Today: Scattered showers and thunderstorms after 3pm. Some of the storms could produce gusty winds and heavy rain. Mostly sunny, with a high near 92°. Heat index values as high as 101. Light north wind. Chance of precipitation is 30%.

Tonight: Showers and possibly a thunderstorm before 9pm, then showers and thunderstorms likely, mainly between 9pm and midnight. Some of the storms could produce gusty winds and heavy rain. Low around 71°. Light and variable wind. Chance of precipitation is 80%. New rainfall amounts between three quarters and one inch possible.

Thursday: A chance of showers and thunderstorms before noon, then a slight chance of showers between noon and 3pm. Partly sunny, with a high near 86°. Northwest wind 3 to 6 mph. Chance of precipitation is 40%.

Thursday Night: Partly cloudy, with a low around 68°. Northwest wind 3 to 6 mph.

Friday: Sunny, with a high near 82°. North wind 6 to 9 mph.

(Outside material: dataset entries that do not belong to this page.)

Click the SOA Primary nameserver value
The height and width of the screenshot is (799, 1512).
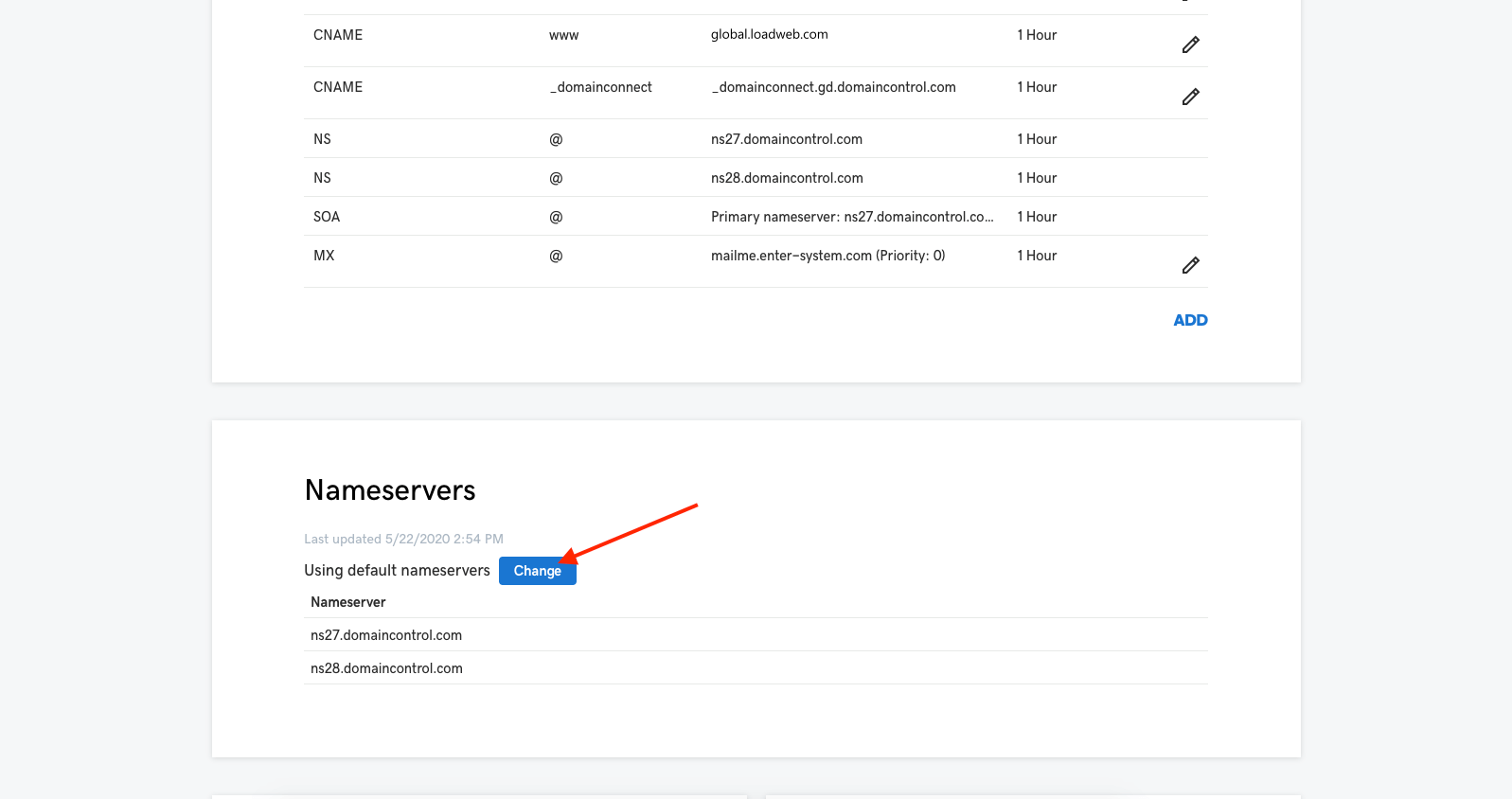coord(851,217)
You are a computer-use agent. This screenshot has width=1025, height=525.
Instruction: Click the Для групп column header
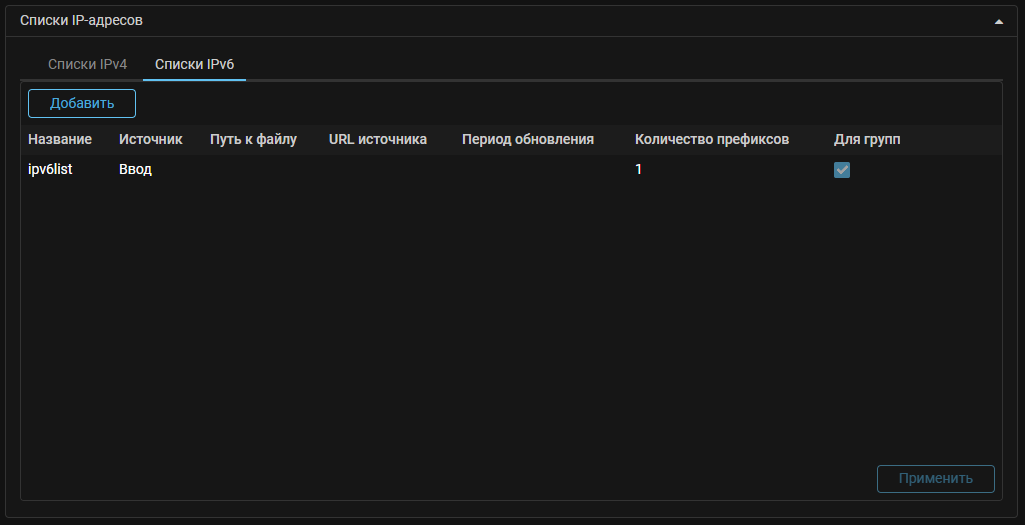867,139
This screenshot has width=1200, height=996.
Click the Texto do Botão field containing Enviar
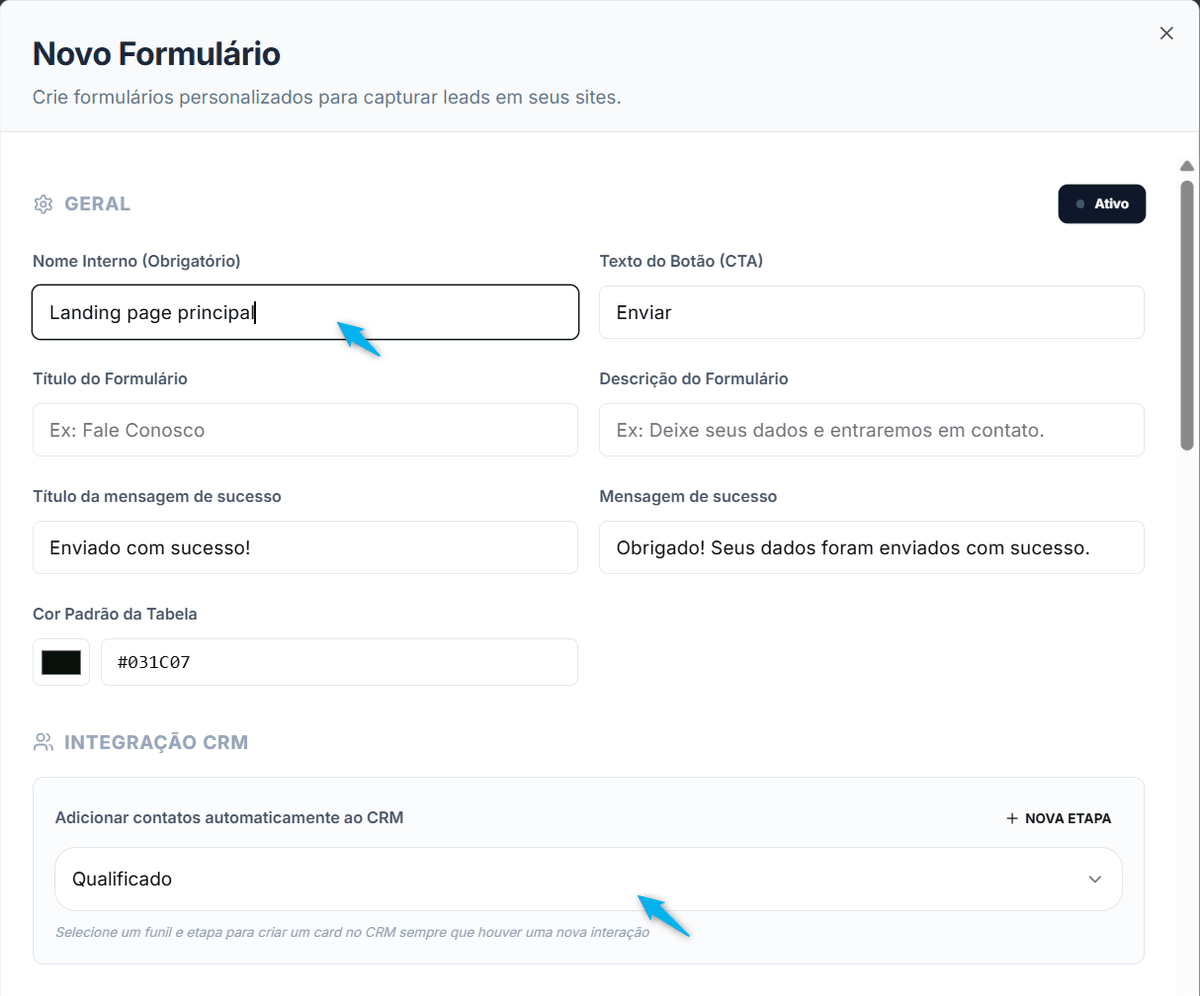[871, 313]
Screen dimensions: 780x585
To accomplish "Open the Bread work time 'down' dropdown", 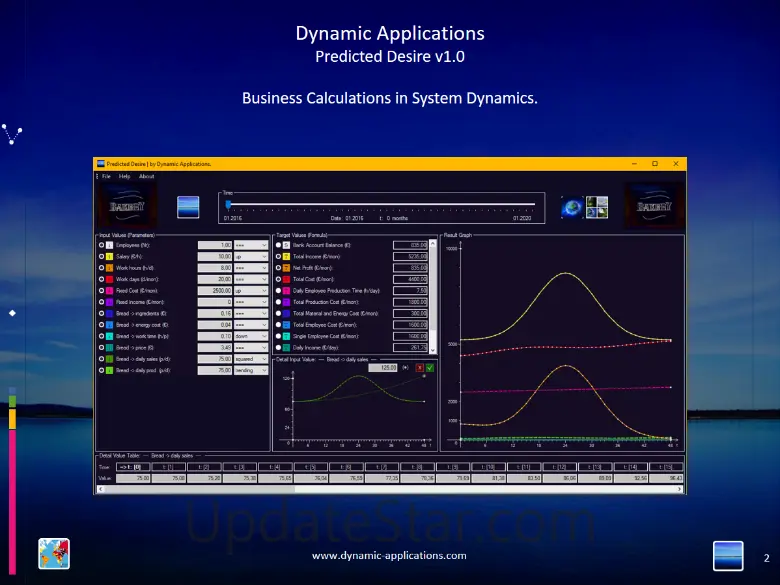I will pyautogui.click(x=251, y=336).
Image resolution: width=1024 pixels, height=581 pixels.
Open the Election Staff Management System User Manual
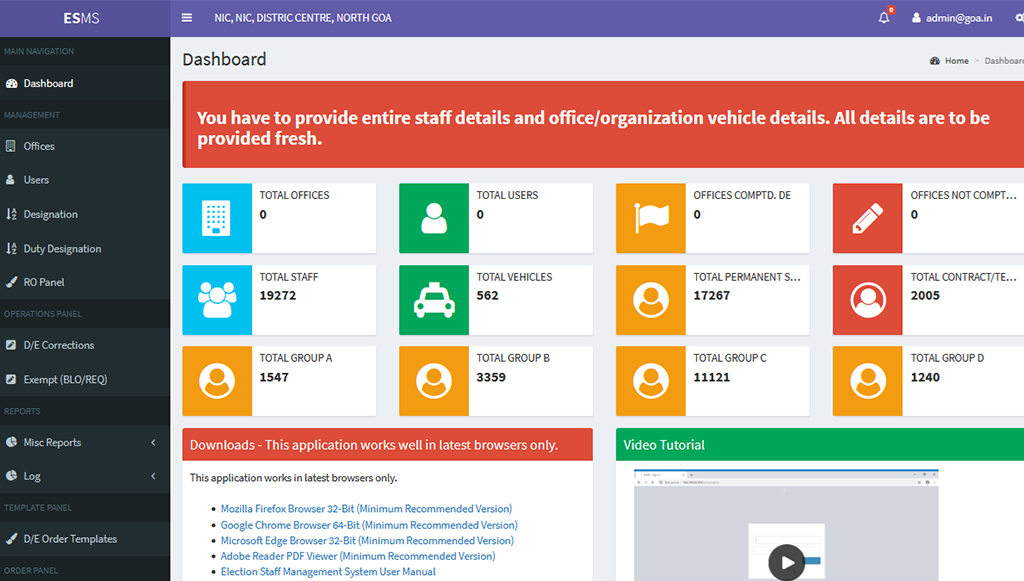(328, 571)
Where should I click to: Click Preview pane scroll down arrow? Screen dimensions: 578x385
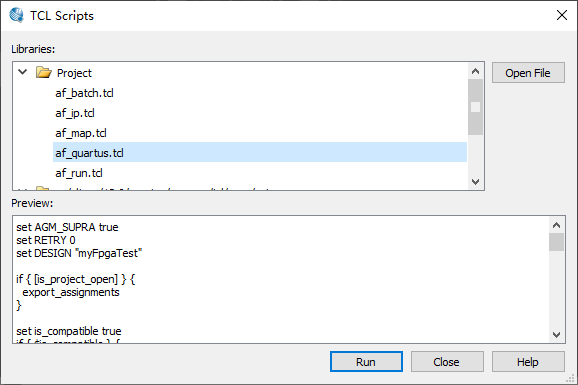click(x=556, y=334)
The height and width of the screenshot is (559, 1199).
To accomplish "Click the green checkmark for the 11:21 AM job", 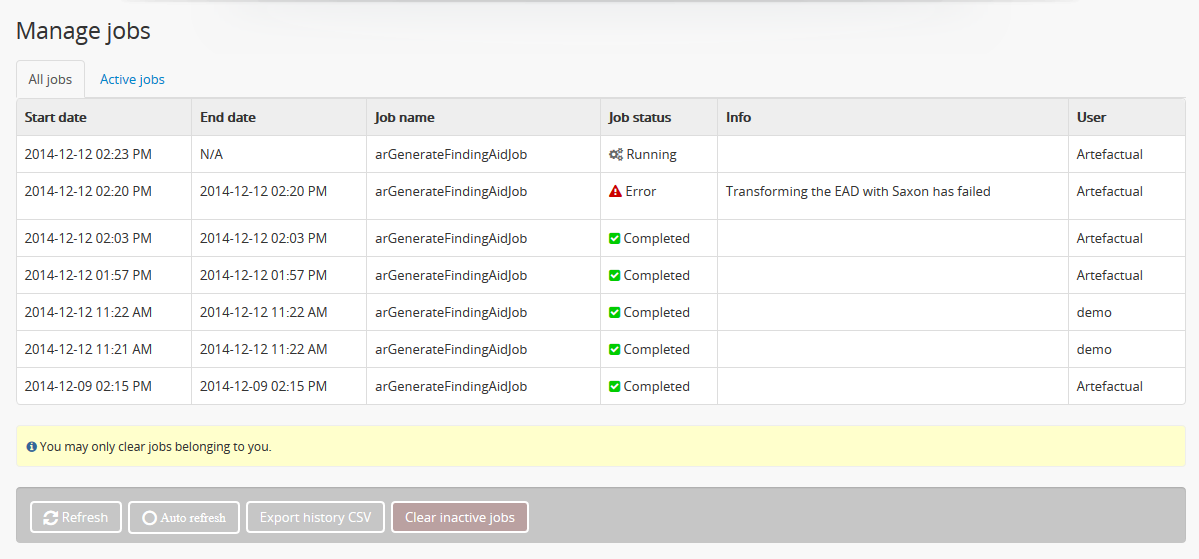I will coord(614,349).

Friday Night: Mostly clear, with a low around 62°.

Saturday: Sunny, with a high near 82°.

Saturday Night: Mostly clear, with a low around 62°.

Sunday: Mostly sunny, with a high near 84°.

Sunday Night: Partly cloudy, with a low around 67°.

Monday: Partly sunny, with a high near 82°.

Monday Night: Mostly cloudy, with a low around 66°.

Tuesday: A chance of showers. Partly sunny, with a high near 83°. Chance of precipitation is 40%.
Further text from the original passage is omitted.